» TEXT EXTRACT:
Call of Juarez Preview

First person shooters have taken place in many different settings and time frames over the years. While some of the most successful franchises have taken place in fantasy worlds or alternative reality settings, others occur in historical periods. With a plethora of games ranging from World War II to the hip-hop streets of the 90’s, it always seems like there is one perfect setting for FPS games which-for one reason or another-hasn’t had a lot of success. Of course, I’m talking about the time of horseback riding, revolver duels, and tumbleweeds rolling in the wind: the Wild West. The setting of the Wild West has contributed to a few sporadic games over the years, yet it’s mainly been as barren as a desert. But with Techland’s upcoming Call of Juarez, prepare to saddle up and hit the ol’ dusty trail.

Powering Call of Juarez is Techland’s own Chrome 2 Engine, which is shaping up to rival current (and future) game engines being built by other big-named companies. Shader Model 3, HDR lighting, post-processing effects including depth of field, geometry shaders, and full rag doll and item physics…I could continue rattling off these wordy details, but you get the idea. The original Chrome Engine was used for Techland’s 2003 FPS Chrome, but if you look at some screenshots from Call of Juarez, you can tell that it’s come a long way since then.

Call of Juarez’s gameplay will be divided between two main characters, Billy and Ray. Billy is a man on the run wanted for murder, and Ray is an outlaw-turned-reverend out to catch Billy. A demo for the game was released last week offering a level for each character, and it’s your first chance to get your feet wet with the game. The level featuring Billy has you running through the wild trying to reach a ranch where a friend is waiting. Needing to steal a horse to reach your destination, you’ll utilize Billy’s stealth-oriented gameplay (along with his whip, which can hurt enemies, disarm enemies, and help Billy swing across crevices) to sneak through an old man’s farm and reach a horse you can "borrow." While on the horse, the controls are very straightforward; it’s like driving a car. Be careful, though, because pushing your horse too hard can eventually kill him. After some pleasant scenery, the level ends.

Ray’s level takes place in a small town. You begin in a church where you hear of Billy’s murderous escapades. Holding the book of the Lord, you dust off the chest holding your old pistols, and prepare yourself to do deeds you vowed to stop years ago. As soon as you step outside, a rowdy crowd gathers with the town’s sheriff. The sheriff begs you to not go after Billy, but after a stray shot the sheriff goes down and the crowd breaks away to riot. With the sheriff dead, Ray has to save the sheriff’s newly widowed wife before leaving the town to go after Billy. While playing as Ray, be prepared to kill first, spout some religious lines in the middle, and ask questions later, as he plays more akin to the traditional FPS gameplay style.

Rows of pointing data:

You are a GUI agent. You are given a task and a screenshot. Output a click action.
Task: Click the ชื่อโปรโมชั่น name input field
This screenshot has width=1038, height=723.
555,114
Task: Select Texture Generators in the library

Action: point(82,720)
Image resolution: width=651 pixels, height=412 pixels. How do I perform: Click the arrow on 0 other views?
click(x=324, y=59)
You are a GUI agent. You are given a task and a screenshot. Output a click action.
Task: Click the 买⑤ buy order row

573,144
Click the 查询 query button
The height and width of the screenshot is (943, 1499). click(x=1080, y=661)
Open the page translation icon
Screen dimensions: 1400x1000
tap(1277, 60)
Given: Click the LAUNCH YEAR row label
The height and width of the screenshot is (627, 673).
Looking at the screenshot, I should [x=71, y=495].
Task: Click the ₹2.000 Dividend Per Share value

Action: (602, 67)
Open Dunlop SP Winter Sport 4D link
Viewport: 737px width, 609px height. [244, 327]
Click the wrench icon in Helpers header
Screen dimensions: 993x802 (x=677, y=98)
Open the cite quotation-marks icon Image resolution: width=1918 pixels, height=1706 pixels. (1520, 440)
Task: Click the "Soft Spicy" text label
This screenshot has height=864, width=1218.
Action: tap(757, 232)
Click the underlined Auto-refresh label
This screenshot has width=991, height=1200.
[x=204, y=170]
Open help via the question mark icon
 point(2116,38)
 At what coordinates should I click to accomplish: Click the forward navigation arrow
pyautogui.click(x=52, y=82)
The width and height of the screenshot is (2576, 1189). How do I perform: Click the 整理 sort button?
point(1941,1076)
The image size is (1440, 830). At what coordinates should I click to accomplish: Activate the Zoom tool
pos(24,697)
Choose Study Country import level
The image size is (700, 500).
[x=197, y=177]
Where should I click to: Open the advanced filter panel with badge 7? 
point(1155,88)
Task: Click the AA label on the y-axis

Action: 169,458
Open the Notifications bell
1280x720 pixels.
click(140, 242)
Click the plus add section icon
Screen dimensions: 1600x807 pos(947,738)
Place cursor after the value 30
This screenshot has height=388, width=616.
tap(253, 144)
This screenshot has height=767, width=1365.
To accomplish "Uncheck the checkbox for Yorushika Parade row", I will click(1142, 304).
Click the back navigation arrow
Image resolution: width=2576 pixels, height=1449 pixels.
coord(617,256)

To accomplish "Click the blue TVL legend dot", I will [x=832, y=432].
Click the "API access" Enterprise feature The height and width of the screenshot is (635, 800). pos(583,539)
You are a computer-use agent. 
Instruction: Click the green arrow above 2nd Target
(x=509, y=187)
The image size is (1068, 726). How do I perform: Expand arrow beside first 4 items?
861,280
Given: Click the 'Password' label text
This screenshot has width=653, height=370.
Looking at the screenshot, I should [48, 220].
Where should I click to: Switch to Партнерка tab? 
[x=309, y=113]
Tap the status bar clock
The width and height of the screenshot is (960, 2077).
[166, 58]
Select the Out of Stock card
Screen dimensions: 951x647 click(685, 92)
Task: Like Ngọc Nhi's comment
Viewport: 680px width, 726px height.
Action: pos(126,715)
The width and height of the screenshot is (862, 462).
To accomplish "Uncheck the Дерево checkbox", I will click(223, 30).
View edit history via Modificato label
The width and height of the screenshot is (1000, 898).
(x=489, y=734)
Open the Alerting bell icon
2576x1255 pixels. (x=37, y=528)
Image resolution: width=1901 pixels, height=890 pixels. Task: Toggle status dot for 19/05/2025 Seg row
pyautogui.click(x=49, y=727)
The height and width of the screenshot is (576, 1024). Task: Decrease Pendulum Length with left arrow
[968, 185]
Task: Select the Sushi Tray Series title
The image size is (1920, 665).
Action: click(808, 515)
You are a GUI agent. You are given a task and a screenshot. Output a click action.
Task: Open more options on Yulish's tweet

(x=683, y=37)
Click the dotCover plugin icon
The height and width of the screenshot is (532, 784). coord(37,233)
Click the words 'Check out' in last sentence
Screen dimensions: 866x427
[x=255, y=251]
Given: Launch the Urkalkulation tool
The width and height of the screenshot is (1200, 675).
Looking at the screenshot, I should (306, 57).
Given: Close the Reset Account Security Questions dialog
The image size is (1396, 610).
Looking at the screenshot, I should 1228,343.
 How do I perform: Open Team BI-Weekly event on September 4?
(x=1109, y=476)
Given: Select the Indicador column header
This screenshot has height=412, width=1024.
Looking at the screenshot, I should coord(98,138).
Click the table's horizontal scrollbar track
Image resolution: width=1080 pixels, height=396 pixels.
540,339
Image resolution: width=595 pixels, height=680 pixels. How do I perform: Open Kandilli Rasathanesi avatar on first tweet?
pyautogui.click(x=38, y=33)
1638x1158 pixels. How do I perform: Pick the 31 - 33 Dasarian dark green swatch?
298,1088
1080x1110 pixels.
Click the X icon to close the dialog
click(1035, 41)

» TASK INSTRUCTIONS:
- A) Write out again the passage of the Call of Juarez preview that opens with the words containing "Ray’s level takes" and closes with "FPS gameplay style.".
- B) Using the Call of Juarez preview, answer these:
(i) What engine powers the game?
(ii) Where does Ray's level begin?
(iii) According to the preview, what can happen if you push your horse too hard?
- C) How would you go on with the Call of Juarez preview from where it stops?
The items are material separate from the Call of Juarez preview.

» ANSWERS BY TASK:
- A)
Ray’s level takes place in a small town. You begin in a church where you hear of Billy’s murderous escapades. Holding the book of the Lord, you dust off the chest holding your old pistols, and prepare yourself to do deeds you vowed to stop years ago. As soon as you step outside, a rowdy crowd gathers with the town’s sheriff. The sheriff begs you to not go after Billy, but after a stray shot the sheriff goes down and the crowd breaks away to riot. With the sheriff dead, Ray has to save the sheriff’s newly widowed wife before leaving the town to go after Billy. While playing as Ray, be prepared to kill first, spout some religious lines in the middle, and ask questions later, as he plays more akin to the traditional FPS gameplay style.

- B)
(i) Techland's own Chrome 2 Engine.
(ii) In a church.
(iii) It can eventually kill him.

- C)
Later on in the level, you’ll find yourself having to escape a burning building. This scene gives a good look at what the Chrome 2 Engine can do with fire; it’ll spread by itself without any scripted actions. With the proper necessities, you can put out fires, too. One of the few downfalls I noticed in the demo was that the game seemed very linear, particularly in Ray’s level. While going through the town, you couldn’t go into any buildings besides the ones which are absolutely necessary to complete the objectives. Having buildings closed off like this makes the town very lifeless, and I can see where it would take away from offline replay value. At this point it’s unknown whether or not the game will be so restricted when it’s complete, so hopefully it’s due to time and resource limitations for the demo’s release.

One new feature Techland has implemented in the game is known as the "concentration system." If you enter combat with your pistols holstered, the few seconds it takes to draw them is shown through a very slow-motion sequence. While they are rising up to the screen, you can get a few precious shots off before your foes have a chance to react. Want your epic, sunset revolver duels? Here you go, courtesy of Call of Juarez. Another unique aspect of the game is the fact that each level is introduced with your appropriate character speaking some lines about the impending events. The voice acting is top notch, and the feeling and tone match the characters perfectly. The other sound effects in the game also sound well done, and match the setting very well.

In the end, the different gameplay methods each character will utilize is the most promising feature of the game. The game will also support multiplayer (including both co-op play and death match dueling) on maps based on famous Wild West films, so that’s a neat perk for fans of the western genre. If Techland manages to do Call of Juarez right, the Wild West may become the next World War II in the FPS gaming world. Unfortunately, the game has been delayed until early next year, so gamers will have to wait a little longer to unholster those revolvers.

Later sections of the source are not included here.